Science just discovered how to make 'bacon' a teeny bit healthier
Mmm, is there anything better than some piping hot waffles and/or pancakes, with some sunny side up eggs and some crispy bacon sizzling on the side of your plate? Now, swap out that bacon with fried seaweed. Still hungry?
Yes, there’s a seaweed that tastes like bacon when fried. Researchers at the Oregon State University’s Hatfield Marine Science Center have teamed up with the school’s Food Innovation Center to create new uses for a type of seaweed called dulse, and their most savory finding is that frying up the red sea veggie yields a crunch and taste not unlike our good friend bacon. As one researcher put it: “Pan-fried, dulse can be light and crispy with a savory saltiness, like bacon.”
OK, but why would anyone eat fried seaweed instead of the real, pork fat-marbled real deal? Let’s ask the scientists again: “Dulse is a super food, with twice the nutritional value of kale. And OSU has developed a variety that can be farmed, with the potential for a new industry on the Oregon coast.”
While researchers and cooks can be seen preparing “bacon” dulse in this video, we must admit that the entire conceit of equating seaweed with bacon is a little bit strange.
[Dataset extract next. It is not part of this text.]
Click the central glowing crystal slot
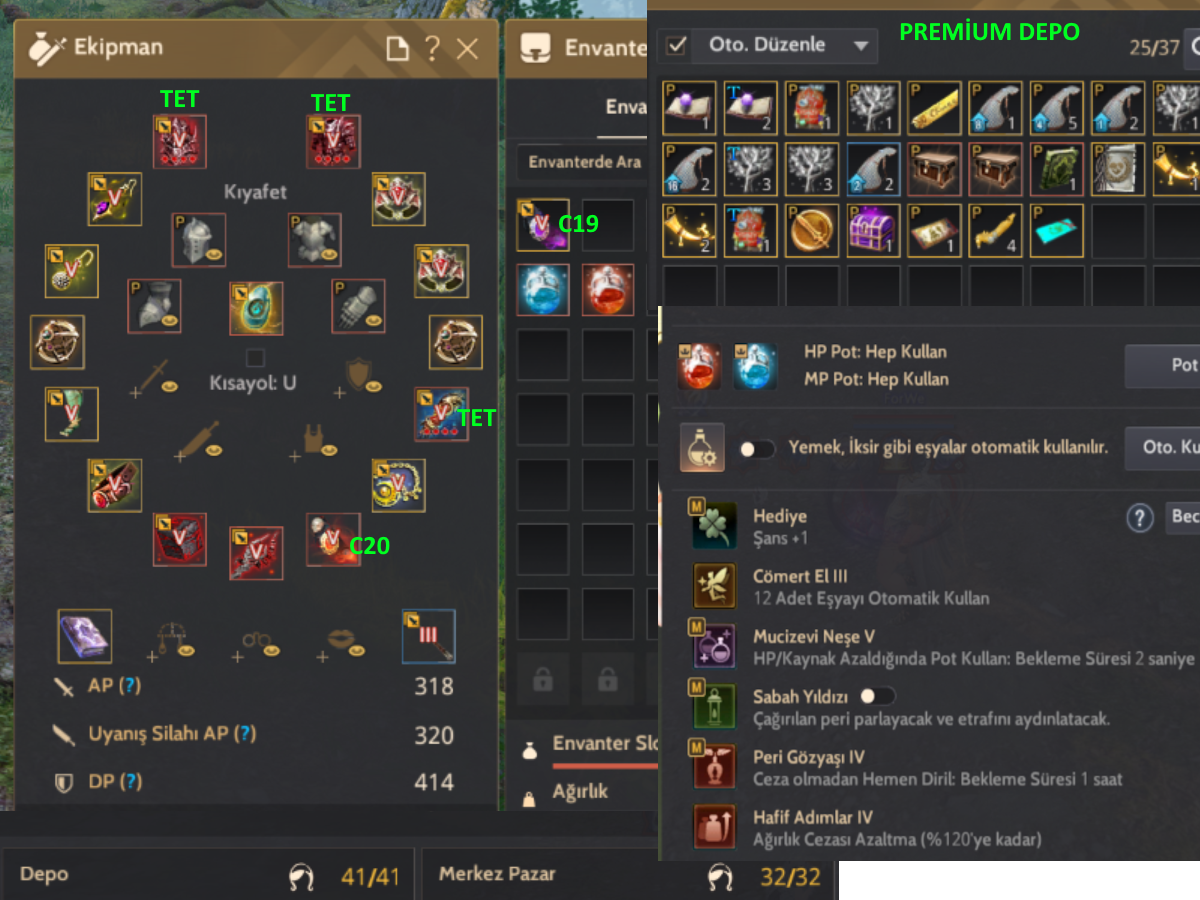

After all, seaweed is an essential part of any sea-based diet around the world (sushi, seaweed salads, laver); dulse in particular, as the researchers themselves point out, is a core part of Irish, Icelandic, and Scandinavian coastal food for centuries.
That said, seaweed’s still pretty out there for many peoples’ palates, so if channeling bacon is how they get people to eat this uber-veggie, then hey, whatever works. And if dulse bacon starts appearing in our local grocery stores, we’ll definitely give it a try.